К тому же подчиненное Фарассе братство следило не только за соблюдением законов в Уделе Одисса, но и за тем, что творится в прочих Великих Очагах и варварских странах. И хотя глава братства Барабанщиков не снискал любви у подчиненных, зато в руках его была реальная мощь — ведь следить можно по-разному, и явно, и тайно. Фарасса предпочитал второй способ, и в его распоряжении имелось целое воинство лазутчиков, обосновавшихся в Верхней и Нижней Эйпонне, от Тайонела, Страны Лесов и Вод, до Арсоланы, великой Державы Солнца. И кто мог упрекнуть его в том, что часть своих людей он держал в Одиссаре?
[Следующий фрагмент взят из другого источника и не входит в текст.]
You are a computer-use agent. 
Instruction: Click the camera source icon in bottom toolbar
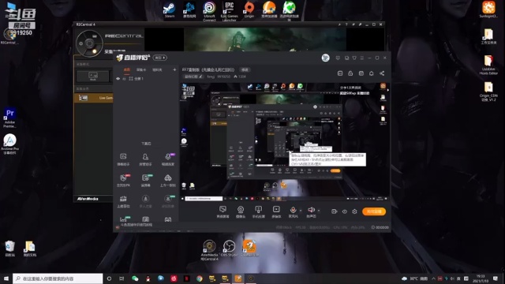coord(241,210)
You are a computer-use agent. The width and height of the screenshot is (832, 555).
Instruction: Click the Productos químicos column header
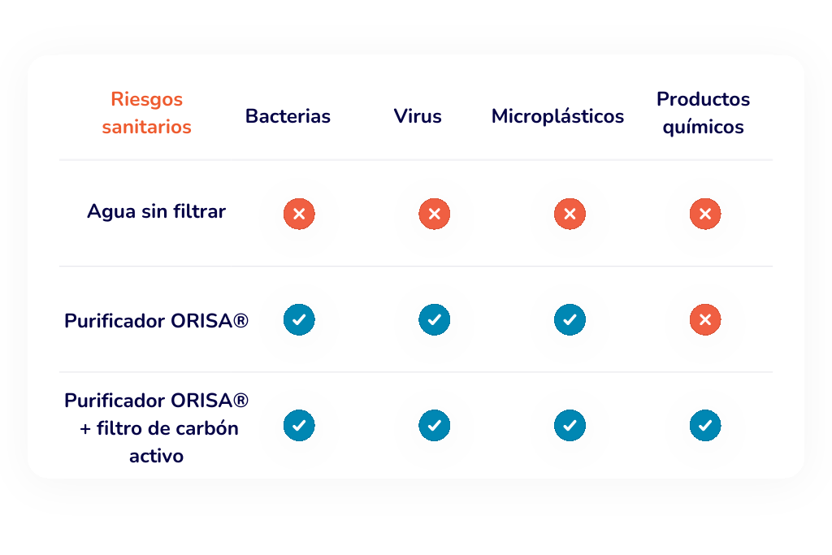pyautogui.click(x=703, y=113)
За всеми этими шилукчу, кентиога, сесинаба и прочими тоже полагалось приглядывать… В последние десятилетия простые охотники, а также земледельцы и рыбаки, кормившиеся от щедрот моря, вовсю пользовались древним Установлением Варутты и, словно вода из плетеной корзины, утекали из Кланов в восемь низших Очагов, перебирались из селений в города, где жизнь была полегче — хотя бы потому, что там они были подальше от недремлющего ока племенных владык. Разумеется, сахемы из первых и вторых вождей, да и более мелкие властители, тревожились; время их истекало, они теряли людей, силу и власть, и даже самая высокая сетанна не могла приостановить упадок племенной знати.